I also wonder how all this will compare with the new search engine that Microsoft is developing for WinFS under Longhorn. I hope that by then Linux will be offering equally good search capabilities. I seem to recall hearing that Han Reiser is in some way working on upgrading the ability of the Linux ReiserFS file system to be searched. Is that correct?
Way back in the day Altavista had a personal search engine. It ran under win9x and basically brought the features of the search engine to your personal docs. It could index almost all office type docs (no not just MS Office but all three of the major suites), email (Outlook and any mbox application), etc. I kept it running under win2k by doing an in place upgrade but unfortunatly it would not install under 2k or above so when it came time to reformat I lost the ability to use it. The indexer ran on a schedule or could be run manually, it would not only index local files but also one or more websites so before RSS you could use it as a news agregator. Overall it was very cool and I can't wait to see how Google implements the idea. Frankly it makes such a large productivity boost in your workflow that it's almost as big of an upgrade as from win9x->2k+ is.
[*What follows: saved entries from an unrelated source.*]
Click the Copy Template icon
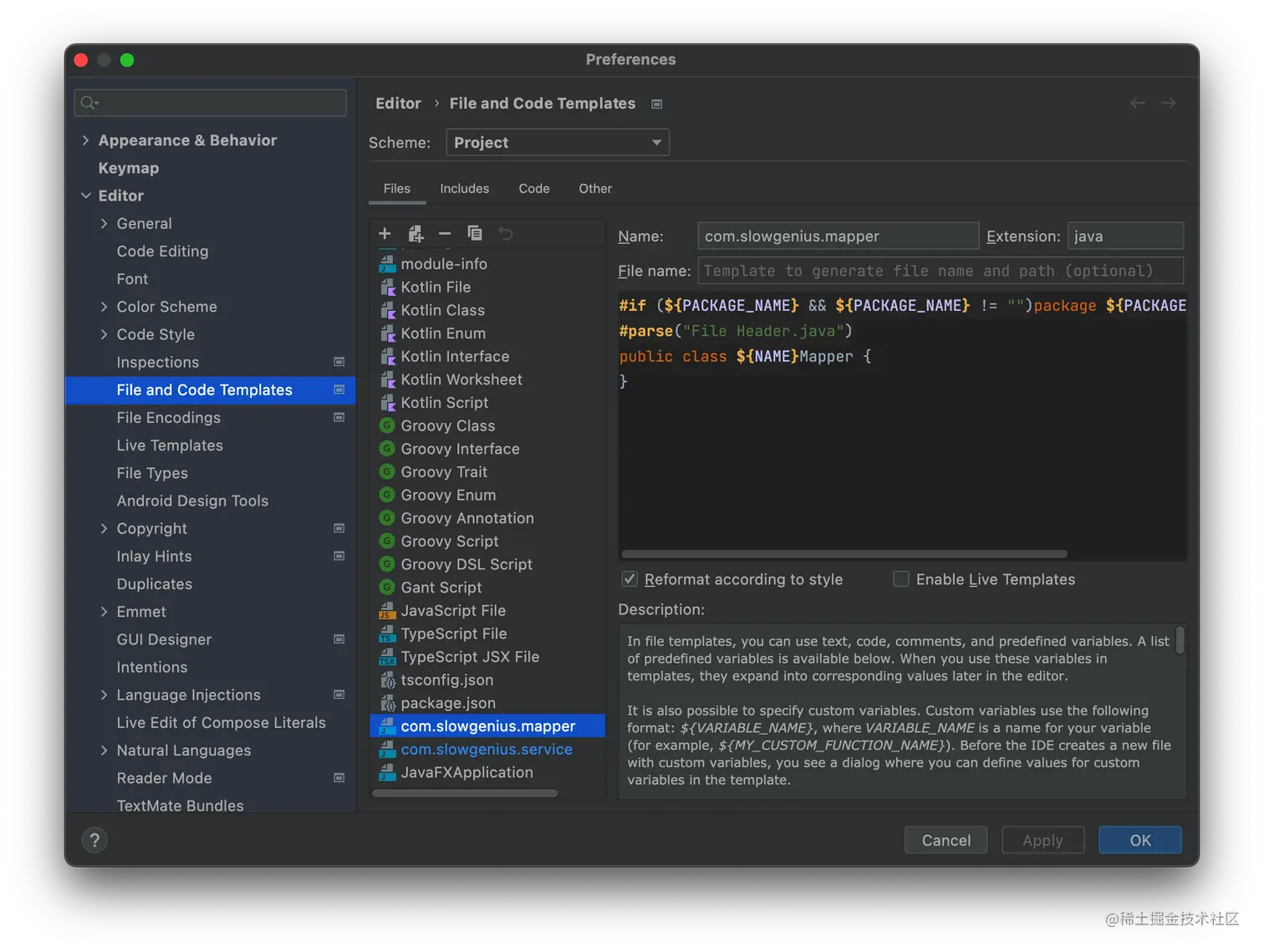Image resolution: width=1264 pixels, height=952 pixels. click(x=475, y=233)
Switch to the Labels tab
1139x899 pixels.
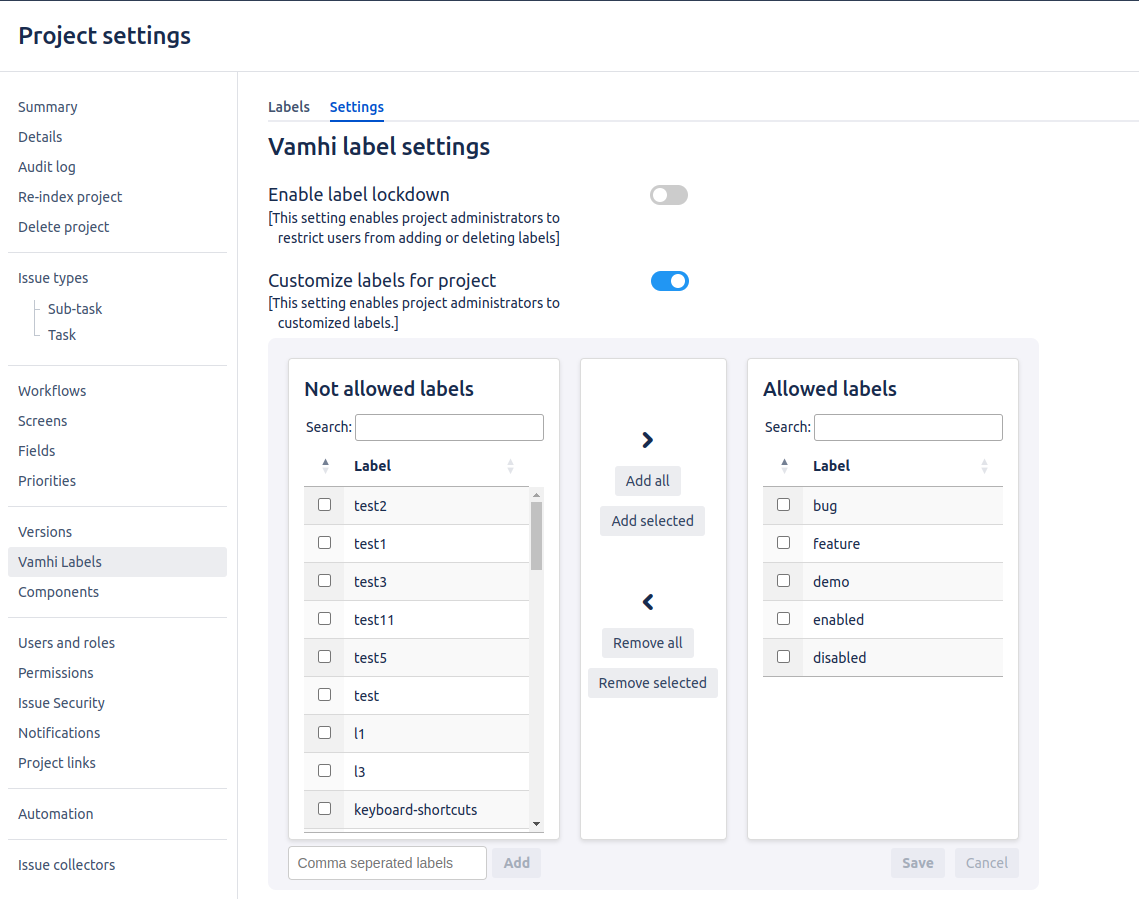[x=289, y=107]
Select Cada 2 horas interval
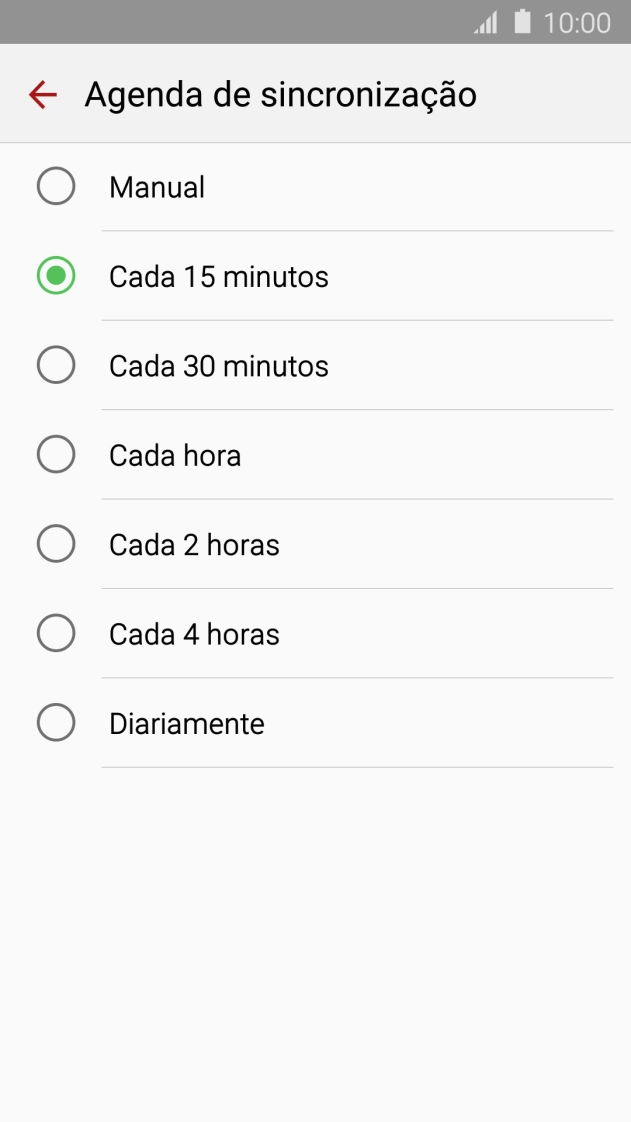Screen dimensions: 631x1122 coord(56,543)
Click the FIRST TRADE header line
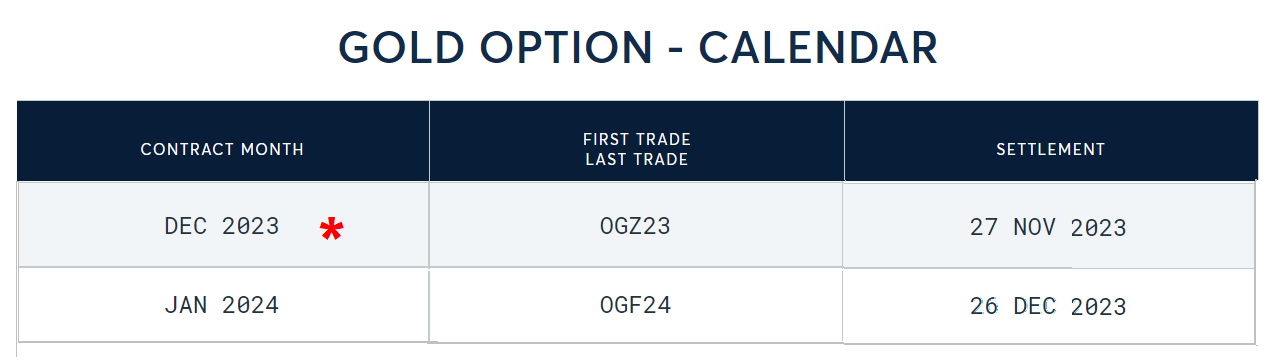 pos(637,139)
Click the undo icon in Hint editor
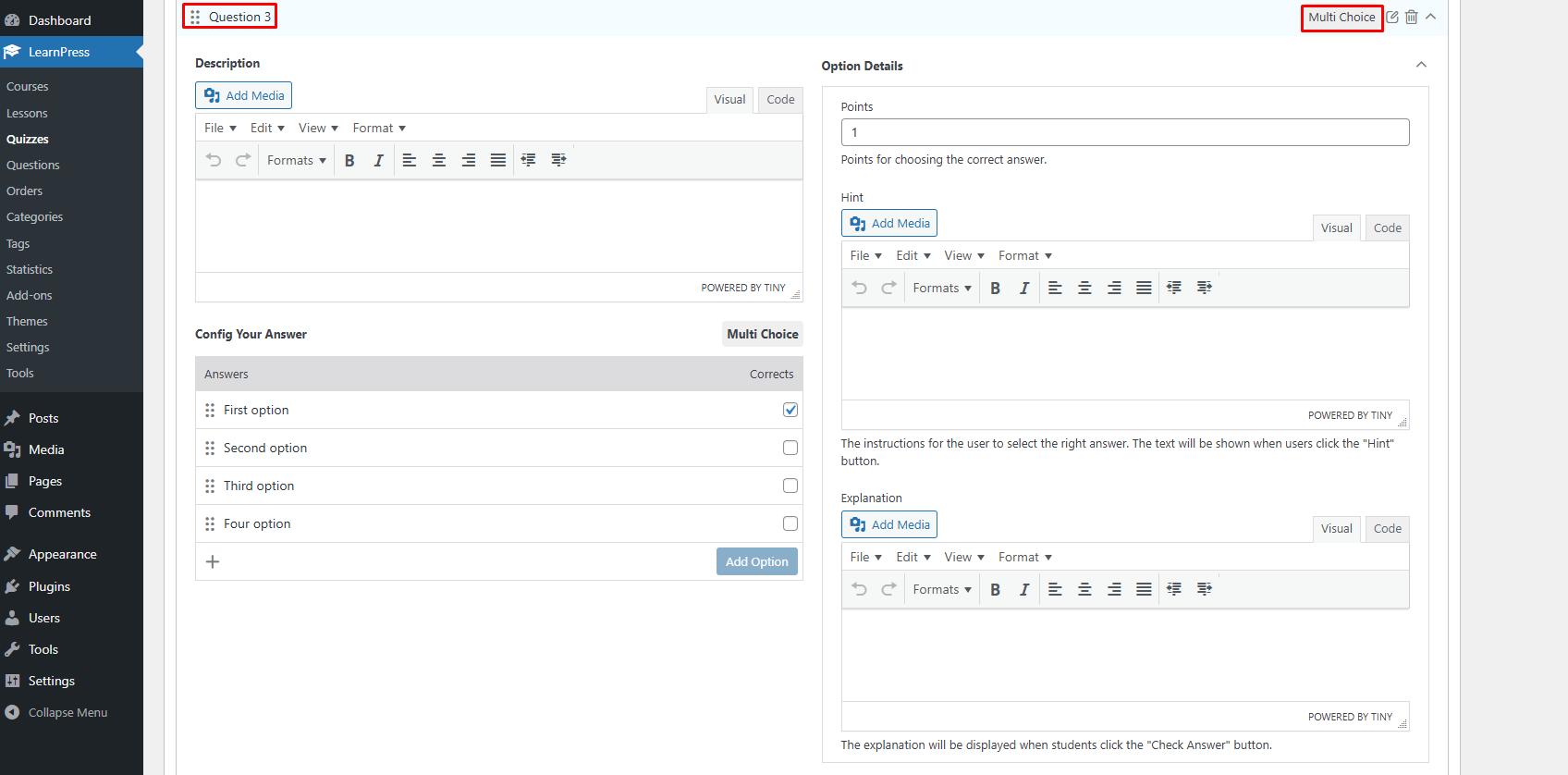The height and width of the screenshot is (775, 1568). click(859, 288)
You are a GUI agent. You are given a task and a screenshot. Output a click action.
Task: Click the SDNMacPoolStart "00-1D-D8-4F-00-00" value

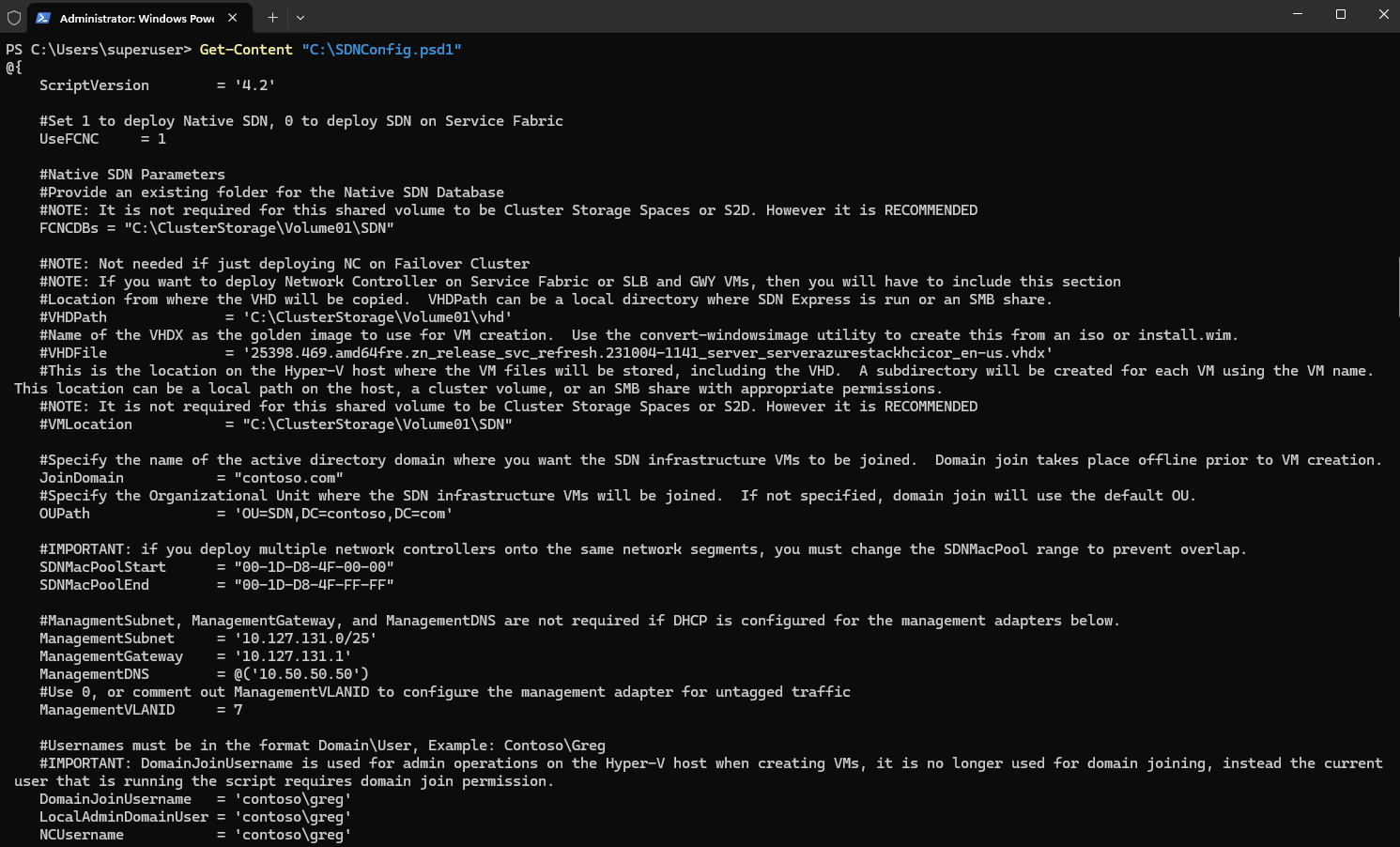coord(314,567)
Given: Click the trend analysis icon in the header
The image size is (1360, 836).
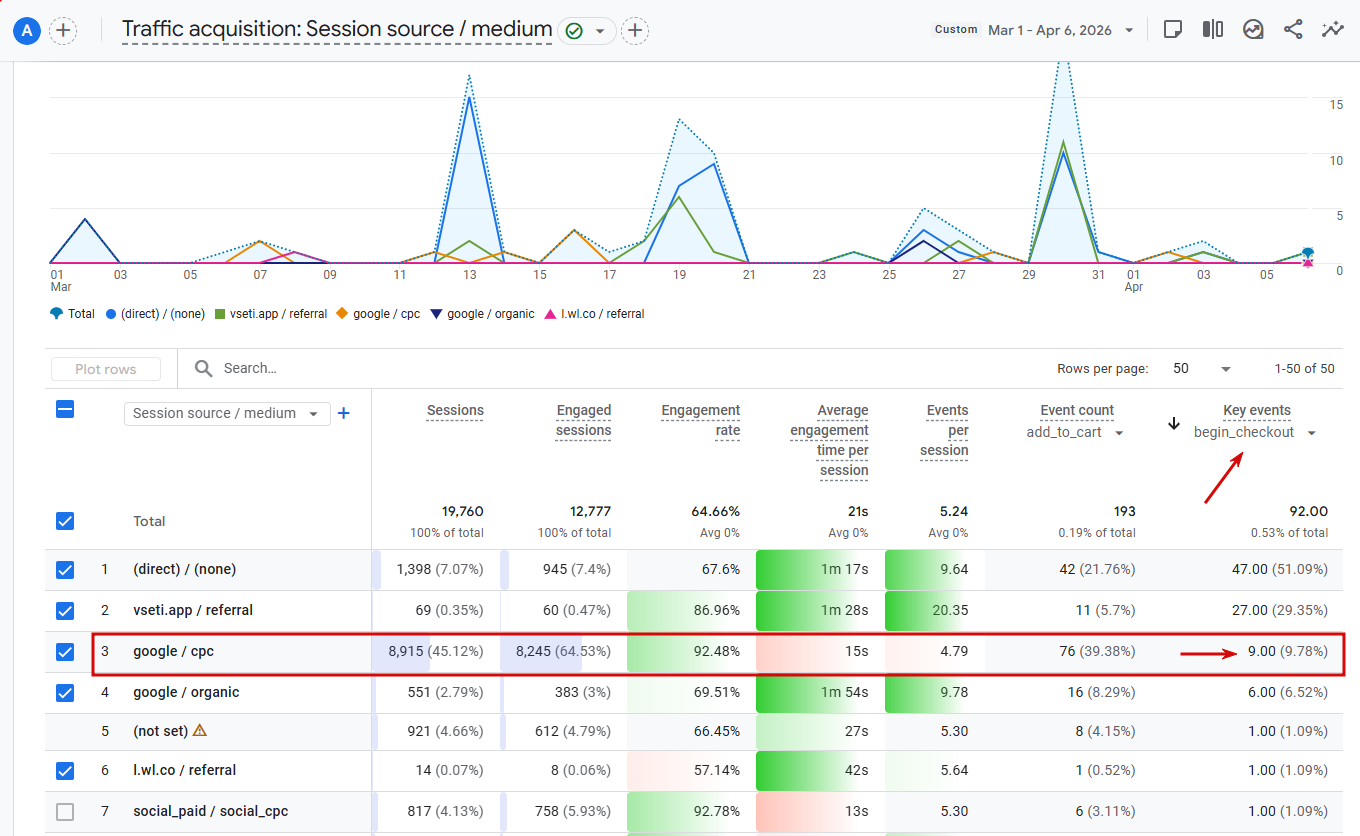Looking at the screenshot, I should tap(1253, 30).
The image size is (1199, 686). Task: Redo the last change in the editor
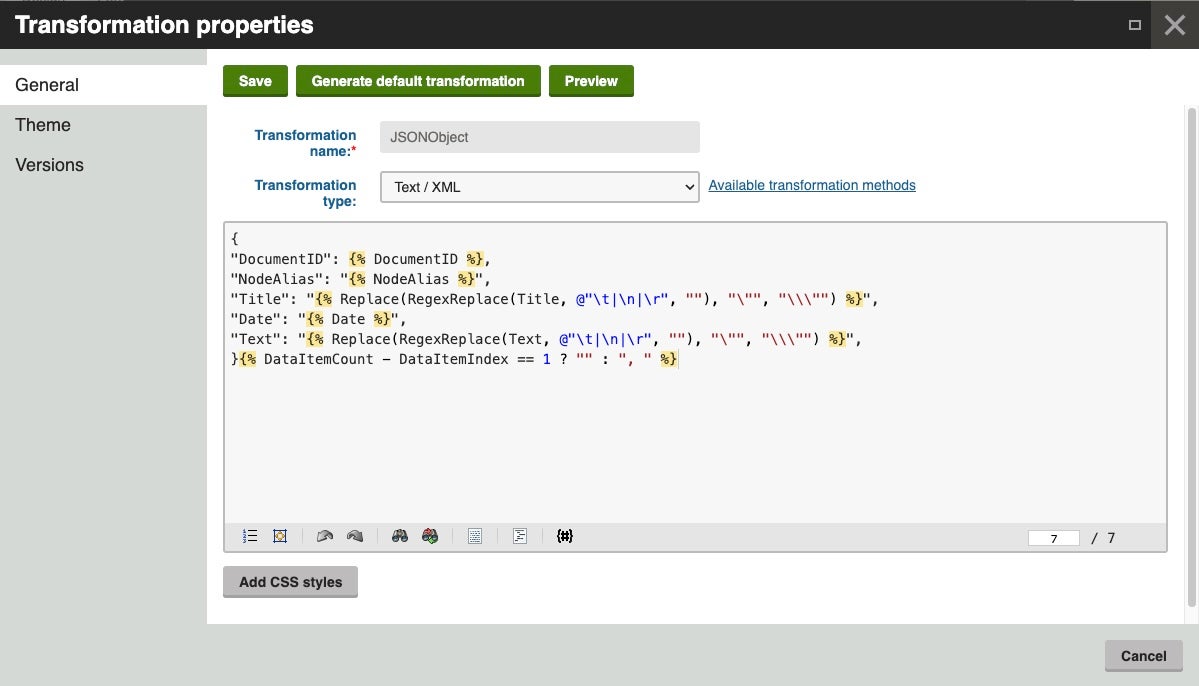(355, 536)
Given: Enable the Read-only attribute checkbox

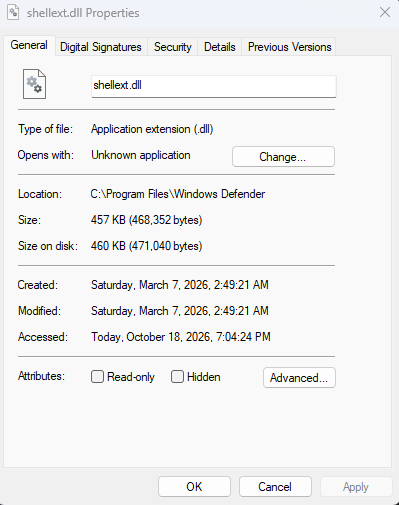Looking at the screenshot, I should (x=97, y=377).
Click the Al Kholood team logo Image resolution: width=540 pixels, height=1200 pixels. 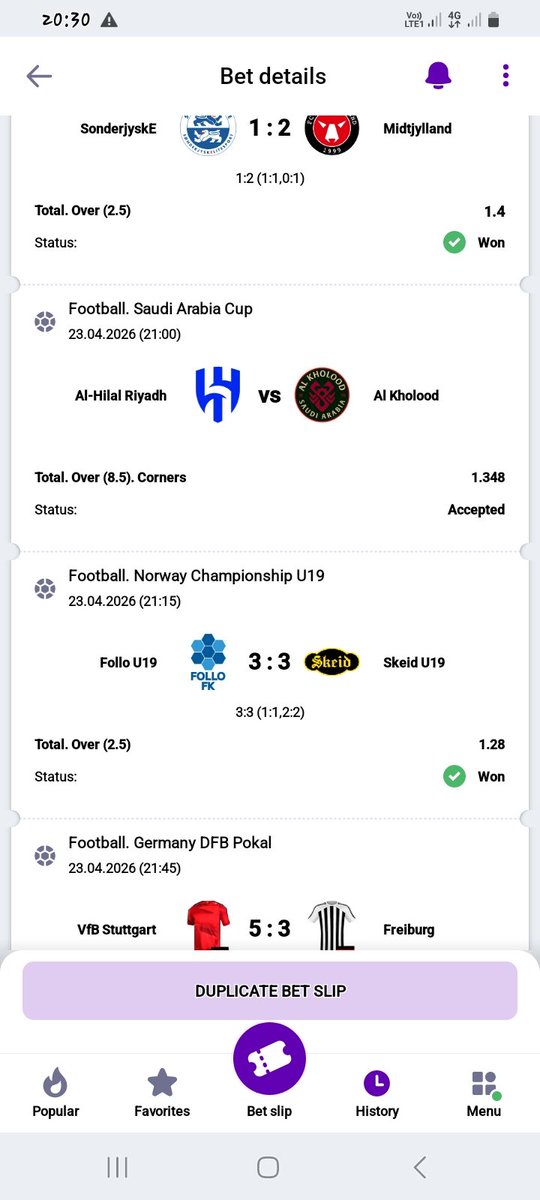pos(322,395)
There are 4 boxes to use in the defense of liberty: soap, ballot, jury, ammo. Use in that order. Starting now.
slocate is a great little program to speed up the process of finding files on your *nix computer system, but it's not a full-text indexer. Finding the names of files like slocate does is not the same as finding words that appears within those files. It is a great replacement for "find / | grep $PATTERN" though.
Locate32 is a program that can replace your built in Windows FIND function, including indexed searches.